Textauszug:
● ● ● ● ● ● ●

Anne Challandes (54) hat sich für ihren Beruf entschieden, ohne sich dabei die Frage nach dem Geld zu stellen. Das holt sie nun nach.

Als junge Frau haben Sie sich für die Arbeit auf dem Bauernhof und gegen eine Karriere als Juristin entschieden und damit auf viel Geld verzichtet. Haben Sie das jemals bereut?
Nein, das habe ich nie bereut. Das war damals ein bewusster Entscheid – und es war vor allem mein persönlicher Entscheid. Mir kam es nie so vor, als hätte ich auf etwas verzichtet. Im Gegenteil: Erst mein Entscheid ermöglichte es mir und uns, so zu leben und zu arbeiten, wie wir es uns vorstellen.

Wie meinen Sie das?
Mir war es wichtig, unseren Kindern und unserer Familie dieses Leben auf dem Hof zu ermöglichen. Das ging nur, wenn ich ebenfalls präsent war. Unser Lebensstil hat immer gut zu unseren finanziellen Möglichkeiten gepasst. Wir hatten nie diese Vorstellung von langen Ferien oder grossen Reisen. Wir haben stets zum Geld schauen müssen, ich hatte aber nie das Gefühl, ich müsste mich oder meine Karriere opfern.

Grafik zeigt das Geldprofil von Anne Challandes
Grafik zeigt das Geldprofil von Anne Challandes

Als Juristin hätten Sie aber sicher finanziell besser dagestanden?
Nur auf das Geld bezogen: Ja. Wir hatten dennoch das Privileg, unser Leben so zu gestalten, wie wir es wollten. Wir haben unser Leben stets selbstbestimmt gelebt, da gehört auch eine gewisse finanzielle Sicherheit dazu. Ich bin mir bewusst geworden, dass in der Gesellschaft die unbezahlte Arbeit nicht geschätzt wird. Manchmal scheint mir, Geld sei die einzige Form der Anerkennung für die Arbeit. Wie oft habe ich gehört: «Du hast Glück, dass du nicht arbeitest.» Das stimmt natürlich nicht. Vier Kinder grosszuziehen und mit meinem Mann einen landwirtschaftlichen Betrieb zu führen, ist keine Kleinigkeit. Ich hatte zu Beginn bloss keinen Lohn bezogen.

So geht es vielen Frauen auf Bauernhöfen.

● ● ● ● ● ● ●

Bereitgestellte Daten:
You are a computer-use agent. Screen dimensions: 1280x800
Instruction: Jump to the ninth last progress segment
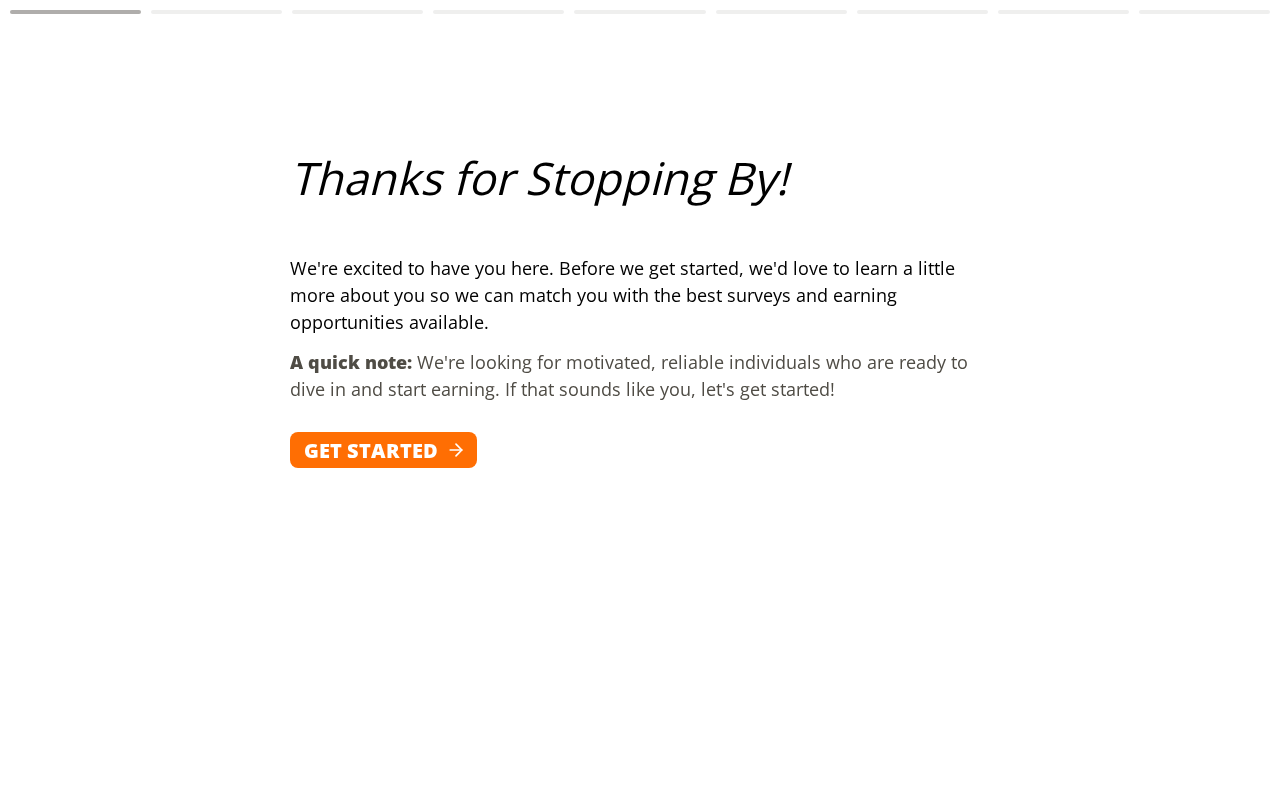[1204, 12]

● ● ● ● ● ● ●

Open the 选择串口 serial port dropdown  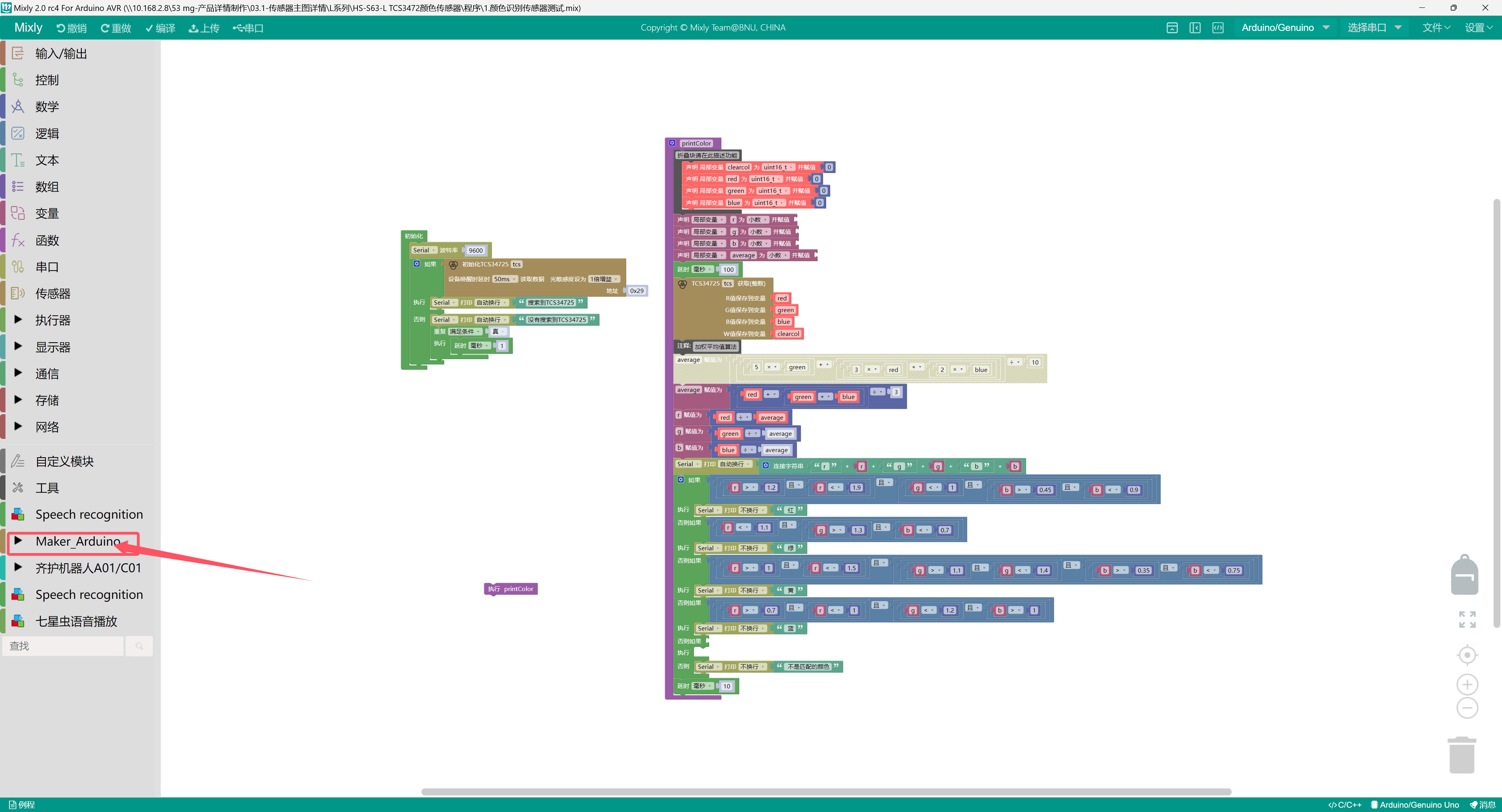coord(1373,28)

● ● ● ● ● ● ●

Ihre Aufgaben:
#1 Wie viele Kinder hat Anne Challandes laut dem Textauszug großgezogen?
#2 Geben Sie einen Teil des Textauszugs wortgetreu wieder, beginnend bei „Nur auf das“ und endend bei „Frauen auf Bauernhöfen.“.
Die Daten stehen in keinem Zusammenhang mit dem Textauszug.

Lösungen:
#1 Vier Kinder.

#2
Nur auf das Geld bezogen: Ja. Wir hatten dennoch das Privileg, unser Leben so zu gestalten, wie wir es wollten. Wir haben unser Leben stets selbstbestimmt gelebt, da gehört auch eine gewisse finanzielle Sicherheit dazu. Ich bin mir bewusst geworden, dass in der Gesellschaft die unbezahlte Arbeit nicht geschätzt wird. Manchmal scheint mir, Geld sei die einzige Form der Anerkennung für die Arbeit. Wie oft habe ich gehört: «Du hast Glück, dass du nicht arbeitest.» Das stimmt natürlich nicht. Vier Kinder grosszuziehen und mit meinem Mann einen landwirtschaftlichen Betrieb zu führen, ist keine Kleinigkeit. Ich hatte zu Beginn bloss keinen Lohn bezogen.

So geht es vielen Frauen auf Bauernhöfen.